Africa is the future
Suivant depuis deux saisons les Scénographies Urbaines [1. Pôle Sud est l’un des coproducteurs du projet de résidence à Dakar des Scénographies Urbaines, réalisé fin 2012 dans le quartier populaire de Ouakam – http://urbanscenodakar2012.tumblr.com] notamment au Sénégal, Nouvelles accueille deux solos « aux questionnements politiques sur la place de la femme, le rapport à l’occident » du congolais Andréya Ouamba et de la sénégalaise Fatou Cissé (Step Out/2 et Regarde-moi encore, le 24 mai à Pôle Sud), suivis de la projection de films (un avant goût à découvrir ici) tournés à Ouakam par Jonathan Debrouwer, ancien pensionnaire des Arts déco qui interroge l’espace urbain, la place des arts et des individus dans la cité. Symbole de la vitalité des artistes africains, la performance Corps nature du jeune Androa Mindre Kolo (dimanche 26 mai) sera l’un des moments forts du festival. Ce Congolais recrée, au milieu des ruines du Château de Spesbourg, sa bâtisse familiale d’Aru situé à l’extrême Est du Zaïre. Une manière de « revisiter les drames de [s]on passé et de fantasmer l’avenir ». Suite à l’assassinat de son père en 1986, Androa est adopté par un oncle, à Kinshasa, débutant une longue successions d’exils qui le forcent à vivre loin de sa mère et de son frère Kennedy, à abandonner sa langue et sa vie grégaire. Diplômé de l’Académie des Beaux-Arts de Kinshasa, sa rencontre avec l’artiste sud-africain Steven Cohen l’ouvre à la performance. Jean-Christophe Lanquetin [2. Créateur avec François Duconseille des Scénographies Urbaines] lui permettra plus tard de venir en France, aux Arts déco de Strasbourg. Embrassant la vie de mikiliste – terme d’argot lingala désignant les personnes choisissant l’exode pour l’Europe – il constate les inégalités jonchant la route du désespoir nourrie par « les souffrances nécessaires à quitter les difficultés de son existence ne menant qu’à d’autres ». Clandestinité, exode, mort, circulation des hommes et des richesses peuplent son travail.

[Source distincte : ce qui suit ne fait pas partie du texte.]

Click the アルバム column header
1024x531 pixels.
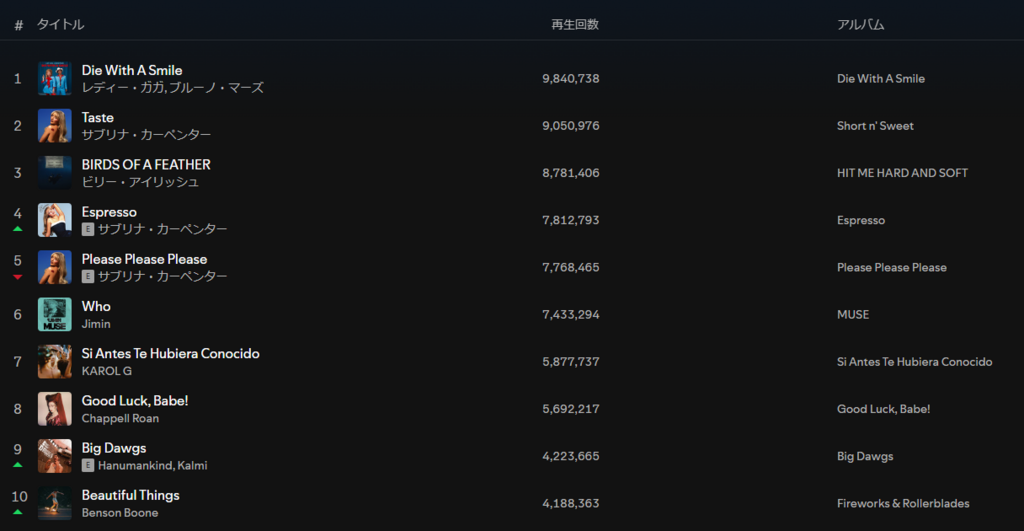pos(861,24)
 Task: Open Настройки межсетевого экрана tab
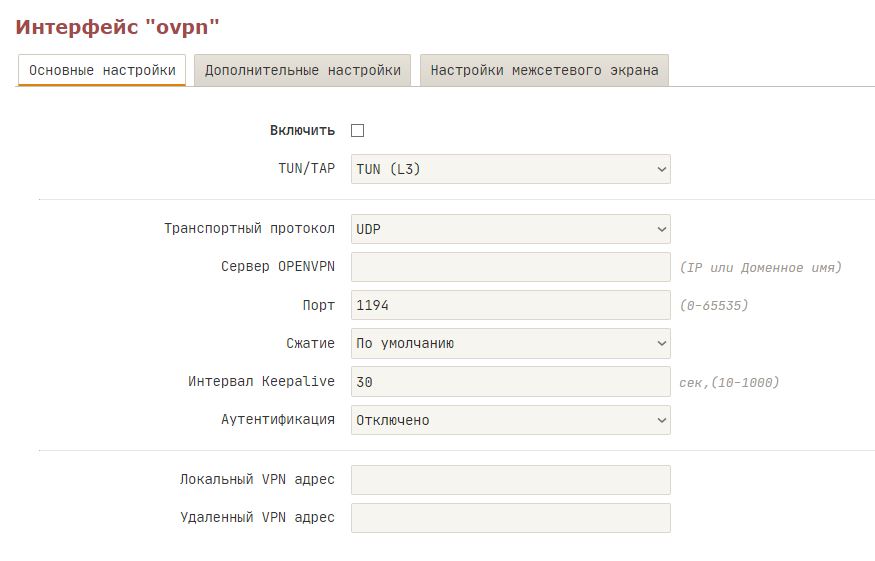click(x=544, y=70)
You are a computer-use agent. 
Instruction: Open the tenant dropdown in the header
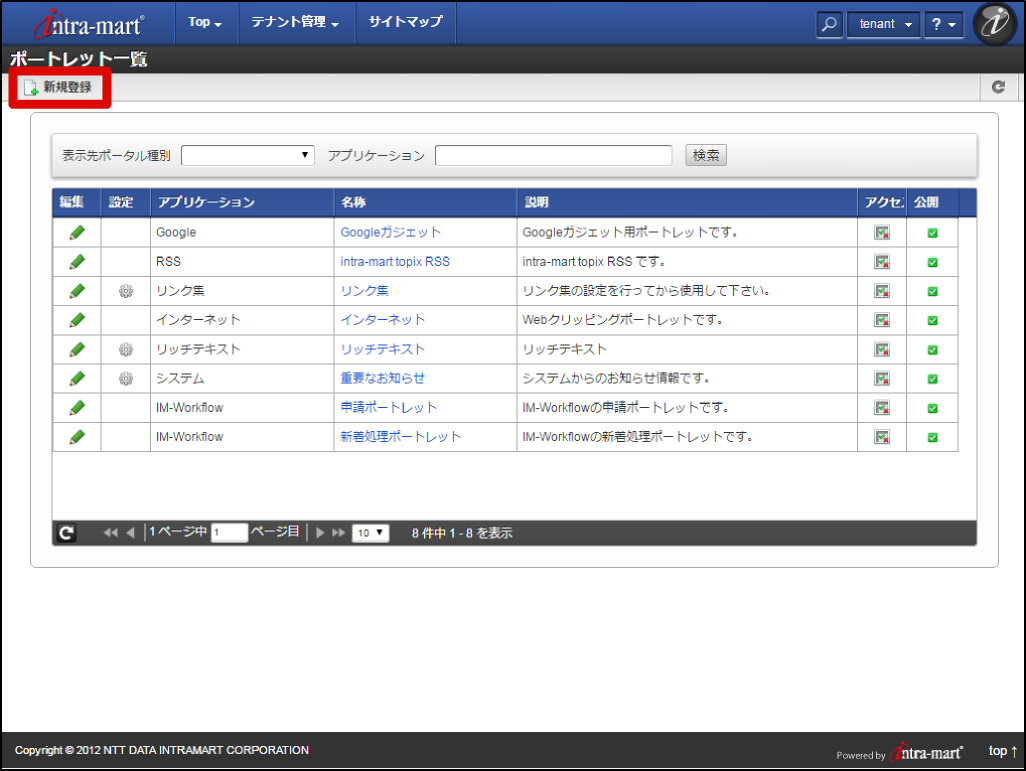point(883,23)
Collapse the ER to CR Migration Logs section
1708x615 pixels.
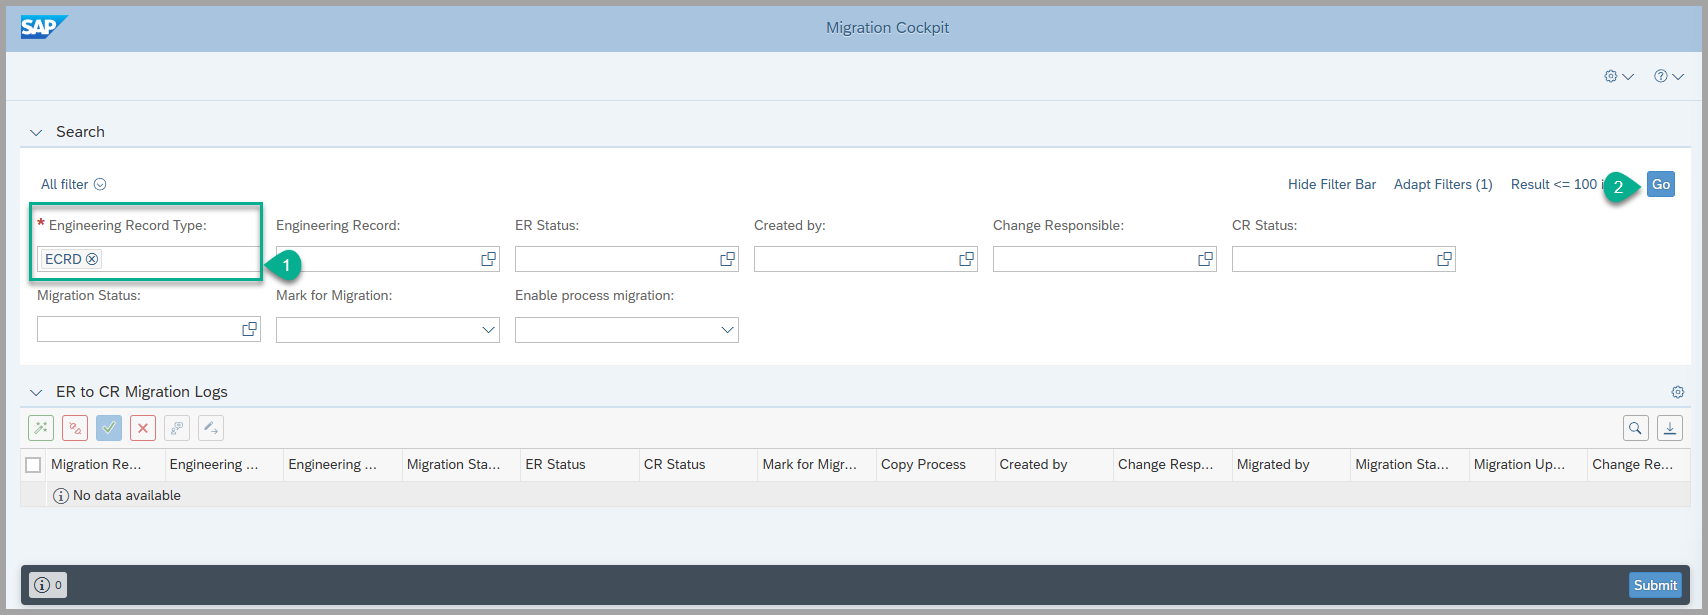(x=37, y=392)
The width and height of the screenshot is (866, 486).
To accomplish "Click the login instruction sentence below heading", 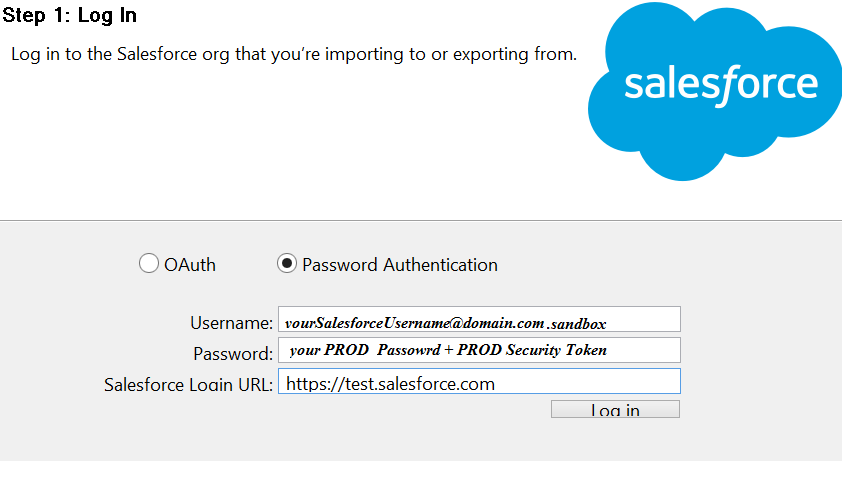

Les souvenirs d’enfance et les absences qui meurtrissent son âme seront au cœur de Corps nature, dans « ce château délabré sans électricité, seulement habité par les touristes, comme ma maison familiale aujourd’hui squattée à Aru ». Son ami et artiste Congolais Christian Botale Molebo, rencontré aux Beaux-Arts de Kinshasa et installé avec lui à Strasbourg, aura la lourde tâche d’interpréter Kennedy, ce frère qu’il ne connaît quasiment pas, dans une performance en forme de rituel où la mémoire d’Androa s’incarnera : des chèvres symboliseront la richesse du village, les costumes constitués d’objets abandonnés récupérés et « adoptés » se mêleront aux éléments naturels (eau, feu, terre) et sacrés pour une performance en forme de premier pas – le plus dur, paraît-il – vers un futur documentaire sur cette absence qui le verra affronter son histoire, lors du retour au pays.